The first part of negotiating the new territory was the person managing the place, a very pleasant fellow named Daniel. He took us in hand and listened to The Wife™ outline the problem, and filled in the service order. She has always been a better judge of people than I, and the conversation was going rather well (and The Wife™ loves to talk). The conversation went rather well, and Daniel did something that always impresses me in places where guy stuff tends to transact; he talked to her.

I've been in similar situations when she tried to transact the business but the concessionaire insisted to address me until I pointedly reminded them that my spouse was in fact the one who was talking. We have not returned to such places.

So here we were starting off on a good foot. And whoever's playing that sad violin can stop it now. Thenkyew.

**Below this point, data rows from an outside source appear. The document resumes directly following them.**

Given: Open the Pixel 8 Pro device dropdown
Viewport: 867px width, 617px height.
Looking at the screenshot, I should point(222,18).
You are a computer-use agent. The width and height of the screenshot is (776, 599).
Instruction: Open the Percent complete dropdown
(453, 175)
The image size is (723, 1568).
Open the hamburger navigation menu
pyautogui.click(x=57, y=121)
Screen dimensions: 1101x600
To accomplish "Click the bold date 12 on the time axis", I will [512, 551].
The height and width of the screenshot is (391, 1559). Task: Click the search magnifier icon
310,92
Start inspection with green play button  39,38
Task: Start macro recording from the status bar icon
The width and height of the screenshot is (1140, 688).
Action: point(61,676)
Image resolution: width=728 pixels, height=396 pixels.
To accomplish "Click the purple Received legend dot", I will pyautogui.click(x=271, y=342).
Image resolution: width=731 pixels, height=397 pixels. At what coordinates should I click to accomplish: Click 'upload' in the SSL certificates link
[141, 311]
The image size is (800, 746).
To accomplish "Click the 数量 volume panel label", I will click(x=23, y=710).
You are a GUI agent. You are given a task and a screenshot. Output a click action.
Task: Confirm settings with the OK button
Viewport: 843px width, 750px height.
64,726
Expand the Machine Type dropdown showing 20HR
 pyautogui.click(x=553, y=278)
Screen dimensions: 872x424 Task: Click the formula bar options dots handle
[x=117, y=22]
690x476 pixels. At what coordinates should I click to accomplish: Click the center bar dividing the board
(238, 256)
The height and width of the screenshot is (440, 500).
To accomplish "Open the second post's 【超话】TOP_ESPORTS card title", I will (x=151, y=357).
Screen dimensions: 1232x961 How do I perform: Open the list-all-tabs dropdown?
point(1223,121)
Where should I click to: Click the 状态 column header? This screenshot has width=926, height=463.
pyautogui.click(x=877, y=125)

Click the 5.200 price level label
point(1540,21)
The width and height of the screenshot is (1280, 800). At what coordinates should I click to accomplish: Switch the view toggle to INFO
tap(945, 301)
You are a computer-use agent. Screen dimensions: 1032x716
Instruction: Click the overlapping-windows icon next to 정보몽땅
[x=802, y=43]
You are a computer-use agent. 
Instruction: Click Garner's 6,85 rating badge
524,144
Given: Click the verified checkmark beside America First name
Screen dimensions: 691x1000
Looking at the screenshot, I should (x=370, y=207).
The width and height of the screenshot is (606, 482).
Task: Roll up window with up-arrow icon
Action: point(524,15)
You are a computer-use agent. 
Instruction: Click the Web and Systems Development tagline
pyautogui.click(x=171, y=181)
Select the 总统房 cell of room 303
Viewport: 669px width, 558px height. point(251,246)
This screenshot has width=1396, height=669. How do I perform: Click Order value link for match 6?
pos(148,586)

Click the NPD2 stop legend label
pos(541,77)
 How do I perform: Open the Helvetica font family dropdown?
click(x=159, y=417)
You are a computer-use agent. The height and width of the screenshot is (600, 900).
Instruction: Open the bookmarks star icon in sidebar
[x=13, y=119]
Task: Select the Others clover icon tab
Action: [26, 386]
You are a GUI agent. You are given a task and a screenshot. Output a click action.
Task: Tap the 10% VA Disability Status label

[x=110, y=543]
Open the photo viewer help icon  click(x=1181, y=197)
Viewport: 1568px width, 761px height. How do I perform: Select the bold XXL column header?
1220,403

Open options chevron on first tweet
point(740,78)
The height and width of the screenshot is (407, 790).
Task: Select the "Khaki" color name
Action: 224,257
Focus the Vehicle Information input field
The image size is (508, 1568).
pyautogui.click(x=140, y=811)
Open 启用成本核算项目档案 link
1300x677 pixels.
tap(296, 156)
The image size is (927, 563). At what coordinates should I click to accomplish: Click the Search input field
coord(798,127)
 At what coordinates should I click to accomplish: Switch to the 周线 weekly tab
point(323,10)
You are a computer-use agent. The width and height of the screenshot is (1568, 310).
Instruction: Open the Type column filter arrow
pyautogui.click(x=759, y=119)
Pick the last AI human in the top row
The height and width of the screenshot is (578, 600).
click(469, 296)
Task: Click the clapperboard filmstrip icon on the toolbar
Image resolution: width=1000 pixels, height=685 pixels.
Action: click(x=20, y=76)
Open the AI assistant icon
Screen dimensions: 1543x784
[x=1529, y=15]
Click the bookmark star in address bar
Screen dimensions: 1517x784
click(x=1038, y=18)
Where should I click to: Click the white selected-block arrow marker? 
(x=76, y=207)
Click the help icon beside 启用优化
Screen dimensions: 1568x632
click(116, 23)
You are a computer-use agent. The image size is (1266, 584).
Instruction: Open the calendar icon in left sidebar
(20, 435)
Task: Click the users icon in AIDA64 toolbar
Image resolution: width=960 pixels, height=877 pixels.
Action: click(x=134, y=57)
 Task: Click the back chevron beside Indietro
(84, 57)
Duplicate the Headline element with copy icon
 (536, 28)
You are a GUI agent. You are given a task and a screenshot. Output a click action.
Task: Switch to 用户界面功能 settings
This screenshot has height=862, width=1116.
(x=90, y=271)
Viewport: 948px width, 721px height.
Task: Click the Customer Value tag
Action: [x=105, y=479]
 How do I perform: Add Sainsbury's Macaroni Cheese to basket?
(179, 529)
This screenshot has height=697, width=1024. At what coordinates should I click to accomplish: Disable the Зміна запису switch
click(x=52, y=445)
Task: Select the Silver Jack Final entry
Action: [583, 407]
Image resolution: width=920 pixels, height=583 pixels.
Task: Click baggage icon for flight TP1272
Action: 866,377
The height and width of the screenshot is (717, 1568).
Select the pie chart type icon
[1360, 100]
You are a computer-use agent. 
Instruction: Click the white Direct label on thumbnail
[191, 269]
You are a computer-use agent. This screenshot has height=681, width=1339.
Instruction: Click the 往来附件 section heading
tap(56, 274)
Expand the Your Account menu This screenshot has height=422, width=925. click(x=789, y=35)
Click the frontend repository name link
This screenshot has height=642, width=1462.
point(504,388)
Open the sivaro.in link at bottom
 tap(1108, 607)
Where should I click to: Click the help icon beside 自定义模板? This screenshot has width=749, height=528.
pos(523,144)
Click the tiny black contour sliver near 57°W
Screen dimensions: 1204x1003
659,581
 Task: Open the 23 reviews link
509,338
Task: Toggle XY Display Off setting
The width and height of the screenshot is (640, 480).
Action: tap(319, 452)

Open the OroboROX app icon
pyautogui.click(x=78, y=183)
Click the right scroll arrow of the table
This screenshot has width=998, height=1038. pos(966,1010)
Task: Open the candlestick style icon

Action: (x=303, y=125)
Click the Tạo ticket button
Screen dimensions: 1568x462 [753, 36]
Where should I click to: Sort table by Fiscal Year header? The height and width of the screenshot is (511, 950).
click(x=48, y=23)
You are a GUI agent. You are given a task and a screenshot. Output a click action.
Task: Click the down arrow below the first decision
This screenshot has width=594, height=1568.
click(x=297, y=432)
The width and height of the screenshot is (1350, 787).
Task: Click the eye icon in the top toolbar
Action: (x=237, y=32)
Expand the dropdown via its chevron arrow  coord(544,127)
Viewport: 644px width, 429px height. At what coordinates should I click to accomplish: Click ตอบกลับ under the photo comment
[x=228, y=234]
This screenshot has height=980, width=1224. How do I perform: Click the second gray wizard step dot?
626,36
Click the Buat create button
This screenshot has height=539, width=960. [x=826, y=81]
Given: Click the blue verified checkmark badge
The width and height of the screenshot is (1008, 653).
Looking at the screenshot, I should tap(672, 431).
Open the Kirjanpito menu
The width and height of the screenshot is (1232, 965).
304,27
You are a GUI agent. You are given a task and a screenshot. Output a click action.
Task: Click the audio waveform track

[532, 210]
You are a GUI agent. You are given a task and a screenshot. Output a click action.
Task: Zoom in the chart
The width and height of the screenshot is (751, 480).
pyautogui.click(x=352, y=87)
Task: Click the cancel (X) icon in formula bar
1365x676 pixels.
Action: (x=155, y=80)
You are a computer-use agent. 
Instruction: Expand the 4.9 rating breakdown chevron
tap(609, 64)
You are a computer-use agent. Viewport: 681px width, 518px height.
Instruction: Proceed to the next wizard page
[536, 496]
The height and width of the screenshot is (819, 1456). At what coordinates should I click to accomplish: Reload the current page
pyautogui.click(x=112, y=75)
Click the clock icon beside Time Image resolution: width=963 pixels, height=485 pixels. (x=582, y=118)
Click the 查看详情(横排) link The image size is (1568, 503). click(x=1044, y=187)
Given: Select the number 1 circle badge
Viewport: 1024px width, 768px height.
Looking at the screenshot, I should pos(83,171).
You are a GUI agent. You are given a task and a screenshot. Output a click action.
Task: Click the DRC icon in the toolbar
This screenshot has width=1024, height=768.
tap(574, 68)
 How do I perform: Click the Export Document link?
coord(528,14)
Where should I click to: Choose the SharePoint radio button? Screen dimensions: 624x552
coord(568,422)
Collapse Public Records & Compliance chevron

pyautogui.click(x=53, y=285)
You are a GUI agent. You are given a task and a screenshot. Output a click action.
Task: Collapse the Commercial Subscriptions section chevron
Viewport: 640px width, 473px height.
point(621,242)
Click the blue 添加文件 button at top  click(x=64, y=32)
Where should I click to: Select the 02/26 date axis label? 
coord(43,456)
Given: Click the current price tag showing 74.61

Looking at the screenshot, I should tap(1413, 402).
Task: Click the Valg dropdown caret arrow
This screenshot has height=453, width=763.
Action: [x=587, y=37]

The repair cycle gave us much to be reassured of. It went, largely, as it would if Bill were still in the shop, which tells me one important thing: the new owners of Trafton's VW clearly understand the good will and reputation attached to the name they've inherited (and, tellingly, continue to use even though they presumably could have changed the place's name). They also care about retaining regular customers. I suppose also part of it is that at least one member of the old Team Trafton remained, a VW genius by the name of Marcos. It also helped that Daniel is as VW crazy as the rest of us; his terms of endearment involved letting on that he, too drove a '72 Beetle … and that he envied me the crisp responsiveness of my stick shift, which is one of the best things about driving that car.

The real test of it was the potential replacing of the wiper motor. Acquiring the new part could have pushed the repair bill into the low $200s, however, once Marcos got his magic hands on the thing and found that it needed just a little adjusting, it went down to the low $140s. And now, I have a working windshield wiper with 2 actual speeds!

That, and a new old auto shop to take the Beetle to.

The surprise was, as Daniel told us, Bill had actually been retired for the last two years but was taking his time to find the right people to sell the business to. Apparently, he's chosen well.

We can confidently recommend Trafton's VW to anyone at this point, even since the change of ownership. Sadly, if you go there, you won't see the VW Museum anymore, it having gone, presumably, with Bill, and you've missed meeting Bill himself, who is one of the truly memorable characters I have known.

He did leave me with something, though. Our lodger walked out with one of Bill's numerous Bibles which he was happy to give. As I became one of the sometimes-regulars around Bill's shop (he could clearly see I enjoyed hanging about while the 'dub was worked on) he decided I needed a copy of the Idiot's Guide. Now, I don't mean one of those modern Idiot's Guides to this, that, and the uddah thing. I mean the initially self-published wonder by the VW God, John Muir, How To Keep Your Volkswagen Alive: A Manual of Step-by-Step Procedures for the Compleat Idiot. The edition I was bestowed with was published sometime back in the 80s but my 'dub is a '72 so we're good there.

Even if you don't ever intend on working on the 'dub yourself, you need this book and need to read through it so at least you're a literate classic 'dub owner, because that's the only sort of 'dub owner there should be, and Muir's late-60s sensibility and the late, great Peter Aschwanden's astoundingly sweet illustrations will cause you to linger for a very long time anyhow, and you just might get smart enough to work on your own 'dub, which would get you out of some scrapes and make you self-sufficient, which is excellent per se. 

All of which is a long way of saying Our friend left with a Bible from Bill Trafton and, in a way, so did I. 

And we shall miss Bill. Take him as a man, all in all, for we shall not see his like again. I just wish I'd of had the chance to say g'bye.





Ecclesiastes 3:1 is a very famous verse, you've all heard it: To every thing there is a season, and a time to every purpose under heaven. 

I bet Bill Trafton would have given us an amen on that.